Exercise brief:
Leaving the pictures aside, transcribe only and exactly the lines from the one with "You are a GUI" through the end of the entries, both included.

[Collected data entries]
━━━━━━━━━━━━━━━━━━━━━━━━━━━━━━

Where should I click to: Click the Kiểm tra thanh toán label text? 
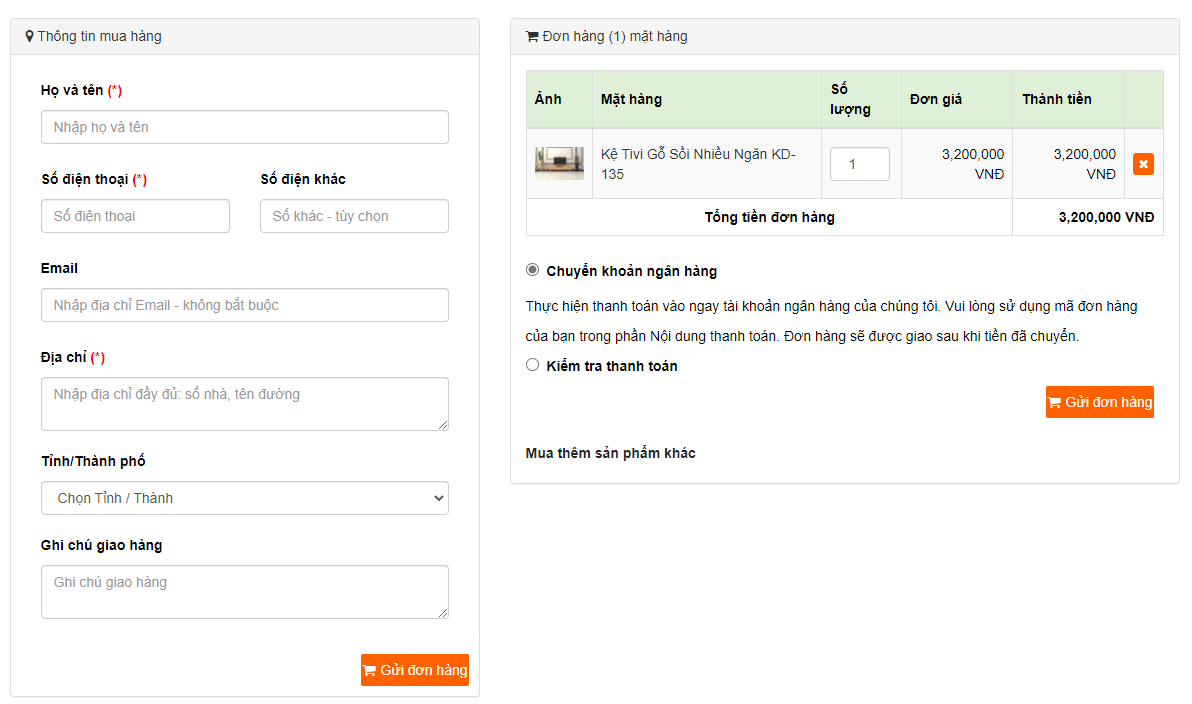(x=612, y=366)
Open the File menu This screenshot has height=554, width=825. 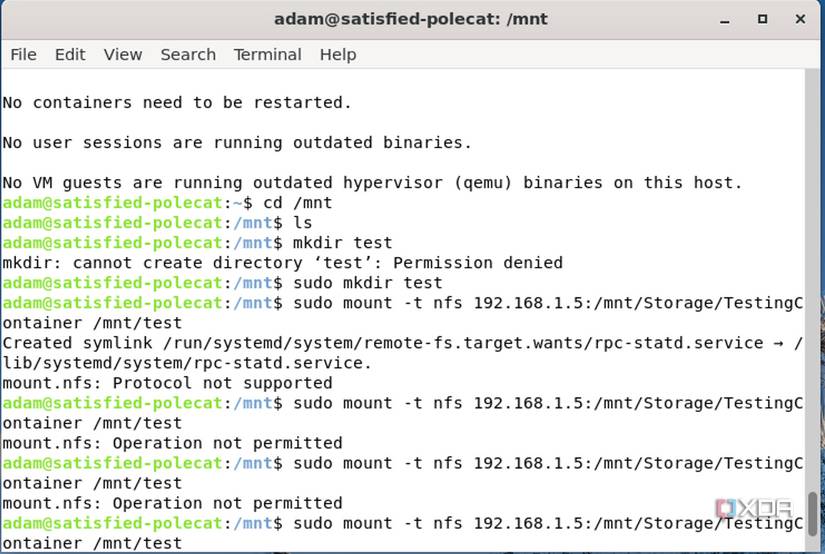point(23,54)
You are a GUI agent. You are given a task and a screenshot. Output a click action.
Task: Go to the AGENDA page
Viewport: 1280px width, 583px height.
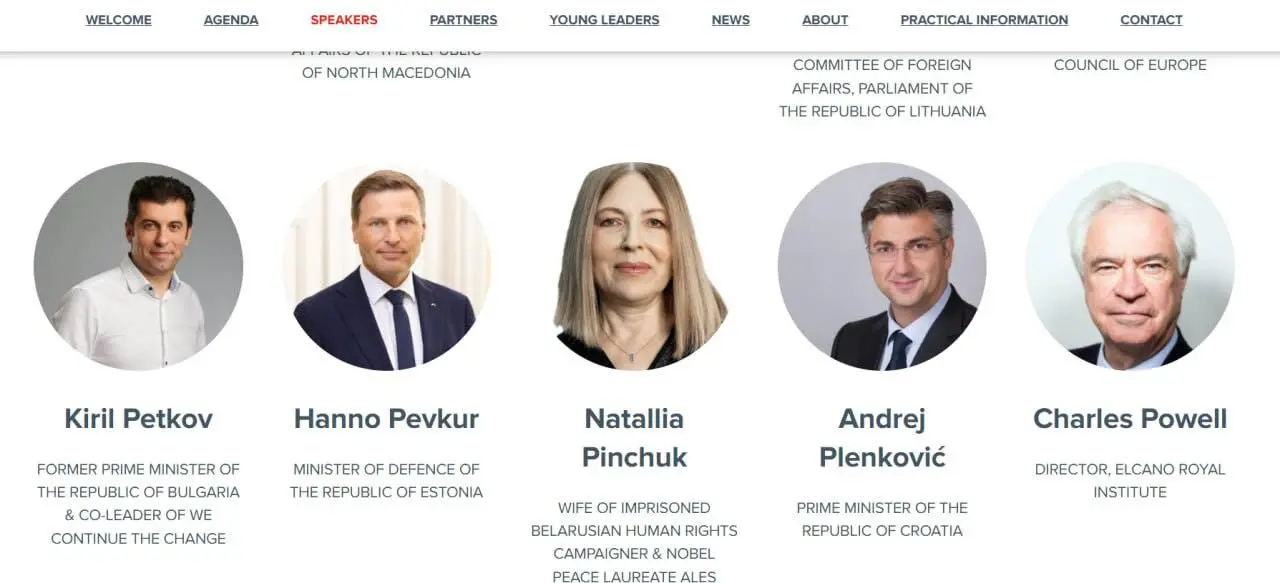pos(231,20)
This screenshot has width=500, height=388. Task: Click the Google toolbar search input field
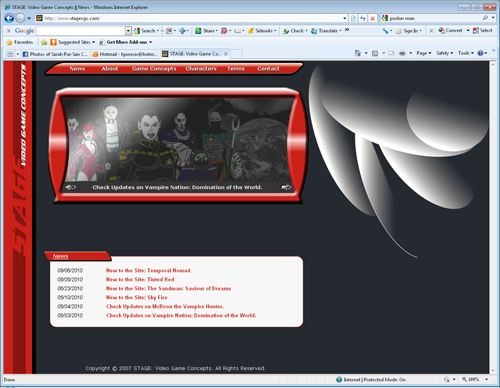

━━━━━━━━━━━━━━━━━━━━━━━━━━━━━━

Reply:
You are a GUI agent. You are given a task and a screenshot. Output a click action.
Task: Go to the AGENDA page
Viewport: 1280px width, 583px height.
pos(231,20)
This screenshot has width=500, height=388. Task: Click the Google toolbar search input field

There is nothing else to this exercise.